İLKE Vakfı Toplumsal Düşünce ve Araştırmalar Merkezi (TODAM) tarafından Türkiye’de hukuk sistemi ve hukuk eğitimindeki mevcut sorunları tespit etmek ve bu sorunlara çözüm önerileri sunmak amacıyla hazırlanan Hukuk İzleme Raporu 2023 ve Hukuk Eğitimi: Öğrencilerin Görüş ve Deneyimleri raporu yayımlandı. Bu iki rapor, yargı bürokrasisi, karar vericiler, politikacılar ve araştırmacılara Türkiye’de hukuk sistemini bir bakışta sunmayı hedefliyor. TODAM tarafından yayımlanan bu iki rapor, 19 Eylül 2024 tarihinde The Ankara Hotel’de kamuoyuna tanıtıldı. Programa milletvekilleri, Anayasa Mahkemesi üyeleri, Yargıtay üyeleri, Danıştay üyeleri ve diğer farklı yüksek yargı bürokratlarının yanı sıra baro başkanları, hukuk fakültesi dekanları, avukatlar ve hukukçular katıldı.
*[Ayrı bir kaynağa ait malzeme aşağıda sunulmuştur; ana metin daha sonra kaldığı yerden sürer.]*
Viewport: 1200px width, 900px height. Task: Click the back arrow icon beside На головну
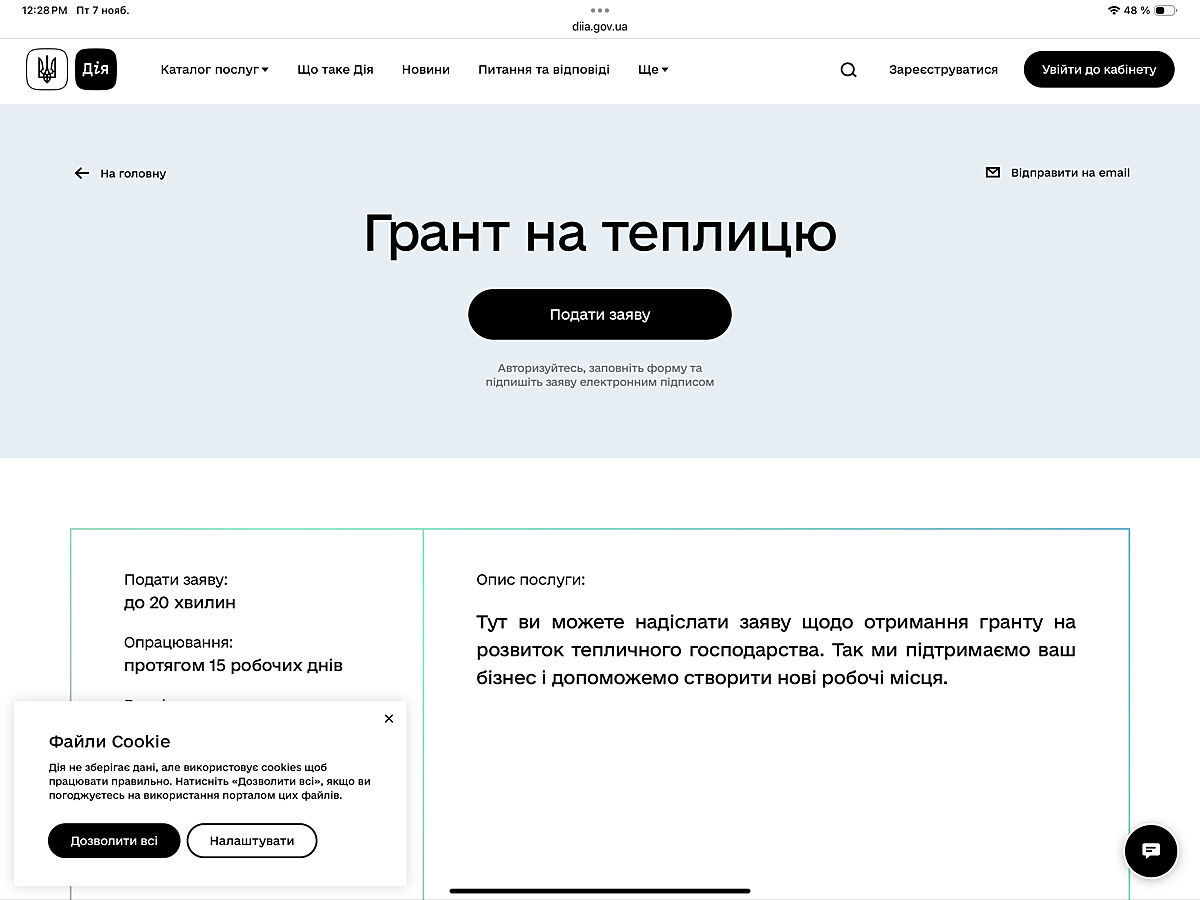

Raporun hukuk sistemine dair temel bulguları şu şekilde:
Türkiye’de hukuk hizmetine talep her geçen gün artıyor
İlk derece mahkemelerindeki dosya sayısı her geçen yıl yükseliyor ve bu durum bir dosyanın görülme gün sayısını olumsuz etkiliyor. 2023 yılında Anayasa Mahkemesi’ne yapılan bireysel başvuruların ihlal kararlarının dağılımında, makul sürede yargılanma hakkının ilk sırada yer alıyor.
Türkiye’de adalet sisteminin etkinliği azalıyor
Son on yıl içinde Türkiye’de hakim sayısının arttığı; ancak hakim ve savcılara düşen dosya sayısının ters yönde bir artış gösterdiği belirtiliyor. Bu durum, daha fazla yargı profesyoneli ihtiyacını gündeme getirirken adalet sisteminin etkinliğini olumsuz etkiliyor.
Avukat sayısındaki artış avukatlık meslek piyasasını dönüştürüyor
Rapora göre, son 8 yılda avukat sayısının iki katına çıkarak 2023 yılında 185.749’a yükseldi. Bu artışla yüz bin kişi başına düşen avukat sayısı Avrupa ortalamasının üzerine çıktı. Ancak mevcut avukatların %46’sının 0-5 yıl kıdeme sahip olduğu gözlemlenmektedir.
2023 yılı AİHM başvurularının yaklaşık üçte birini Türkiye’den.
2023 yılı itibarıyla AİHM önünde derdest bulunan dava sayısı 68 bin 450 iken, bunların önemli bir bölümünün (23 bin 397) Türkiye menşeli davalardan oluştuğu görülmektedir. Türkiye, AİHM’e aleyhine en çok başvuru yapılan ikinci Avrupa ülkesi olmasına rağmen 2023 kararlarının sadece %1,5’i ihlal içermektedir
İkinci derece mahkemelerin iş yükü artıyor
Son altı yılda, İkinci Derece Mahkemelerin iş yükünde radikal bir artış gözlemleniyor. 2017 öncesinde istinaf yolunda açılan davaların tamamının yıl içinde sonuçlandığı bir dönem geride kaldı. Şu anda, açılan davaların neredeyse yarısı ertesi yıla devrediyor. İstinaf mahkemelerinin dosya yüküyle tıkanmaması için acil önlemler alınması gerektiği ifade ediliyor.
Kira davaları yargıya güveni zayıflatıyor
Artan ve uzun süren kira davaları, hukuki güvenliği zayıflatarak yargıya olan güveni olumsuz etkiliyor. Türkiye’de kirayla ilgili yıl içinde açılan toplam dava sayısı yaklaşık 40 bin civarındayken, bu rakam 2022 yılında 74.804’e, 2023 yılında ise 128.999’a yükseldi. Enflasyonist ortam, kira davalarının üç katına çıkmasına neden oldu.
6 Şubat depremleri sonrası idari yargı davaları artış gösterdi
6 Şubat depremleri sonrası, idari işlemler ya da eylemlerden kaynaklı zararların tazmini istemli açılan tam yargı davalarının yanı sıra, imar ve yapı denetim mevzuatından kaynaklanan ya da hasar tespit raporlarına dayanan iptallerle ilgili davalarda da artış kaydedildi. Bu durumu hafifletmek amacıyla Adalet Bakanlığı, deprem bölgesindeki şehirlerde yeni idare mahkemeleri kurdu.
Alternatif uyuşmazlık çözüm yöntemleri yargının yükünü hafifletiyor
2023 yılında uzlaşma kabul edilen dosyalarda uzlaşma sağlanma oranı yaklaşık %97, toplam uzlaştırma dosya sayısında ise bu oran %38 olarak belirlendi.
Türkiye, yargıda dijitalleşmede Avrupa’nın öncülerinden
Türkiye, Yargıda Bilgi ve İletişim Teknolojileri Endeksi’nde dijitalleşme süreçlerini en aktif şekilde yürüten ülkeler arasında yer alıyor. Estonya, Letonya ve Macaristan’ın ardından en yüksek endeks puanına sahip ülke konumunda.